World facing biggest mass extinction since dinosaurs - with two thirds of animals wiped out in 50 years
The world is facing the biggest extinction since the dinosaurs, with seven in 10 mammals, birds, fish, amphibians and reptiles wiped out in just 50 years, a new report warns.
The latest Living Planet report by the World Wildlife Fund (WWF) and the Zoological Society of London (ZSL) estimates that by 2020 populations of vertebrates will have fallen by 67 per cent since 1970.
Extinction rates are now running at 100 times their natural level because of deforestation, hunting, pollution, overfishing and climate change.
The largest ever analysis of 14,152 populations of 3,706 species of vertebrates from around the world showed a 58 per cent fall in animals between 1970 and 2012 - with no sign that the average two per cent drop in numbers each year will slow.
"For the first time since the demise of the dinosaurs 65 million years ago, we face a global mass extinction of wildlife,” said Mike Barrett, director of science and policy at WWF-UK.
“You can see it happening all around. I haven’t seen a living wild hedgehog in the British countryside for years, and you used to see them all the time.
“People, business and the government need to act now to make the world more sustainable. We have an intergenerational responsibility.
“But we can stop this. While on the one hand we’re the first species to change the planet, we’ve also never had a better understanding of how environmental systems work and how forests, oceans and climate all interact.
“It’s a matter of will. I hope this report is sufficiently worrying to spur people and governments into the action that is needed.”
The report's authors looked forward to the date of 2020 because that was the target set by the United Nations to halt biodiversity loss. But the researchers say that that almost certainly will not be met and argue that the world is facing its sixth mass extinction in its history, where 90 per cent of animals could be lost.
Populations that have been impacted by human activity include African elephants in Tanzania, which have seen numbers crash due to poaching; maned wolves in Brazil, which are threatened by grasslands being turned into farmland; and European eels have declined due to disease, over-fishing and changes to their river habitats.
Wildlife is also being hit by climate change, pollution, and over-exploitation of natural resources, the report warned. By 2012, the equivalent of 1.6 Earths were needed to provide the resources and services humanity consumes each year.
The report also adds more weight to calls for a new geological epoch to be created which recognises humanity’s impact on the planet. The International Union of Geological Sciences is currently deciding whether to approve the term Anthropocene to take over from the current Holocene.
Marco Lambertini, director general of WWF International, said: “We are entering a new era in Earth’s history, the Anthropocene, an era in which humans rather than natural forces are the primary drivers of planetary change.
“Across land, freshwater and the oceans, human activities are forcing species populations and natural systems to the edge.
“We completely depend on nature, for the quality of the air we breathe, water we drink, climate stability, the food and materials we use and the economy we rely on, and not least, for our health, inspiration and happiness.
“But we can also redefine our relationship with our planet, from a wasteful, unsustainable and predatory one, to one where people and nature can coexist in harmony.

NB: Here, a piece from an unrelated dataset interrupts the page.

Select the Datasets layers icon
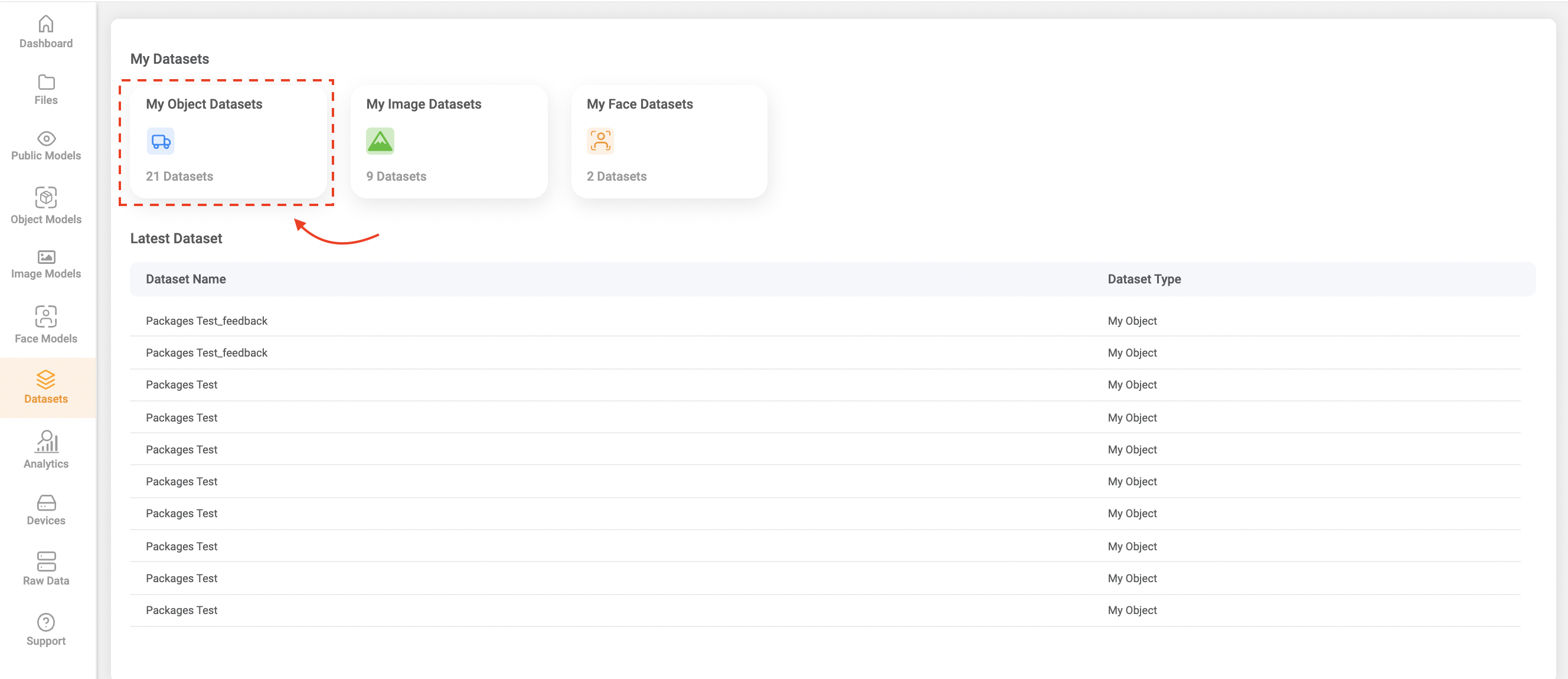click(x=45, y=380)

We have the tools to fix this problem.”
While wildlife continues to decline on average, species that depend on certain habitats have seen some improvements in recent years, the report revealed.
Grassland species have increased slightly since 2004, which the report puts down to conservation efforts for some mammals in Africa, though bird populations continued to decline.
The report highlights the success of habitat protection and strict controls on hunting in Europe to help restore populations of wildlife including bears, lynx, wolverines and wolves.
However overall terrestrial species, which are found in habitats ranging from grasslands to forests, have seen populations drop by two-fifths (38 per cent) since 1970.
Freshwater species are faring even worse, with declines of four-fifths (81 per cent) between 1970 and 2012.
Wetland wildlife has seen an increase since 2005, and marine species have been stable since 1988 - although the majority of stocks that contribute most to global fish catches are now either fully fished or overfished, the report warned.
Prof Ken Norris, director of science at ZSL, said: "Human behaviour continues to drive the decline of wildlife populations globally, with particular impact on freshwater habitats.
"Importantly, however, these are declines - they are not yet extinctions - and this should be a wake-up call to marshal efforts to promote the recovery of these populations."